_YOUR GOAL:_ Copy out every line in the material below that contains the string "width". Case counts.

_STORED DATA:_
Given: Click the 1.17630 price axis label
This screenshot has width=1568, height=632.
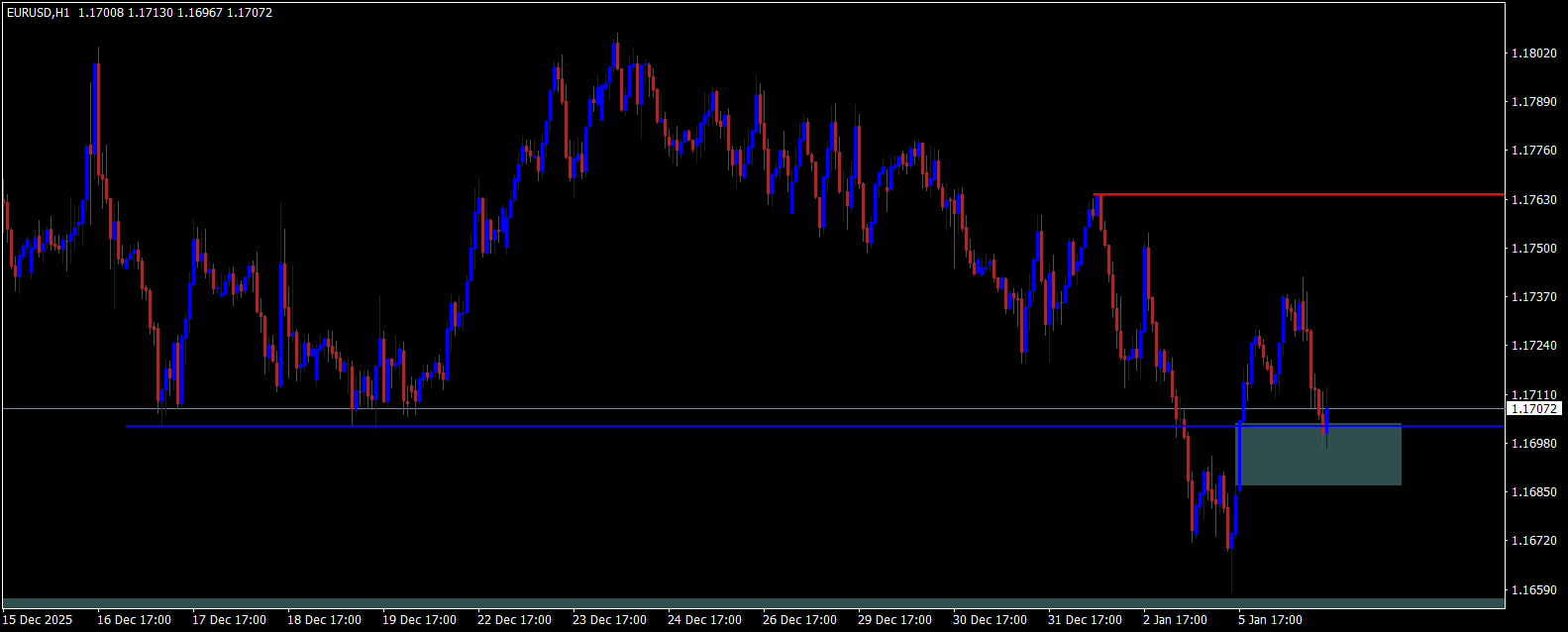Looking at the screenshot, I should coord(1533,200).
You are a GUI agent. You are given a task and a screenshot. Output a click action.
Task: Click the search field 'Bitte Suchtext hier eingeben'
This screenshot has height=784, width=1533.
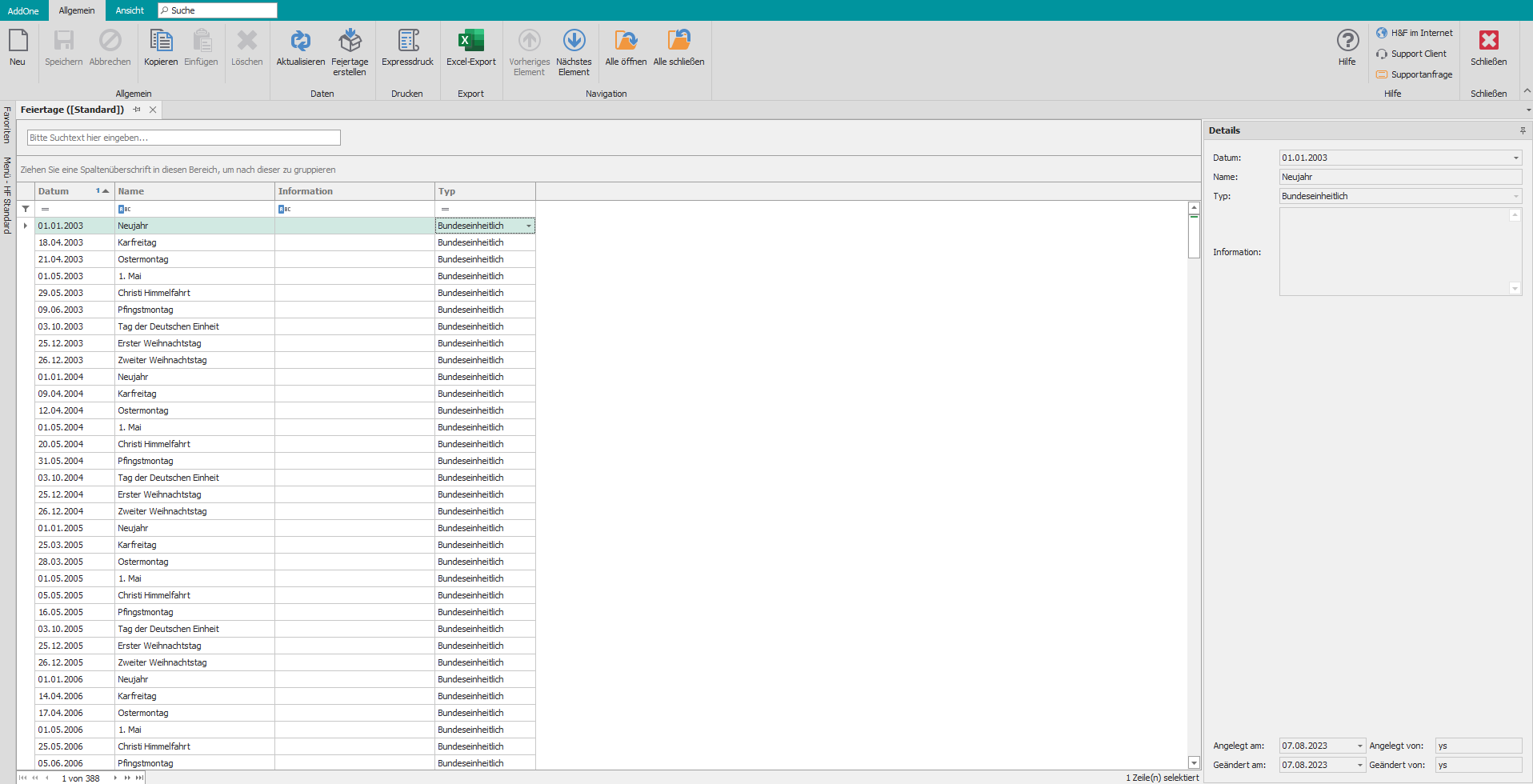[183, 138]
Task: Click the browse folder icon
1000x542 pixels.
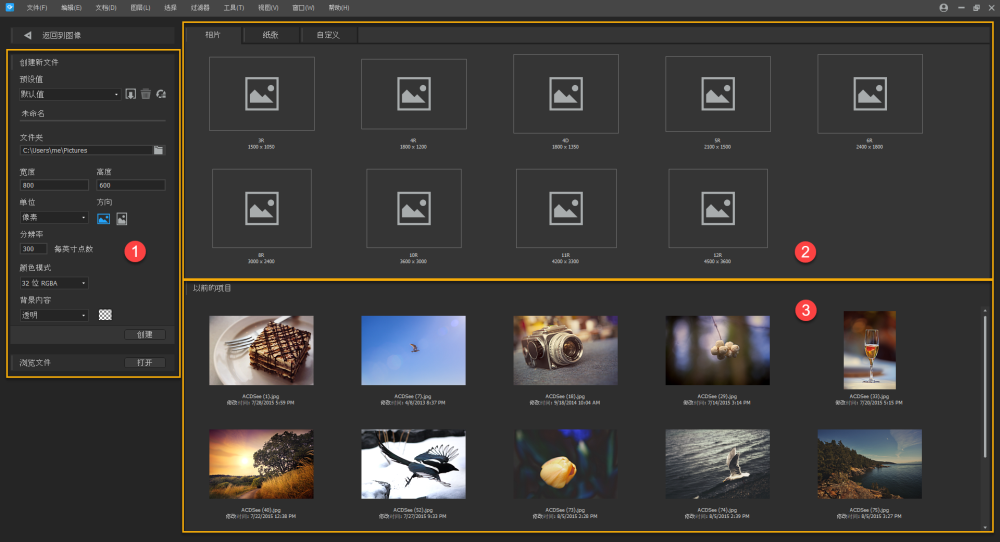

_THE SOLUTION:_
This screenshot has width=1568, height=632.
This screenshot has height=784, width=1533.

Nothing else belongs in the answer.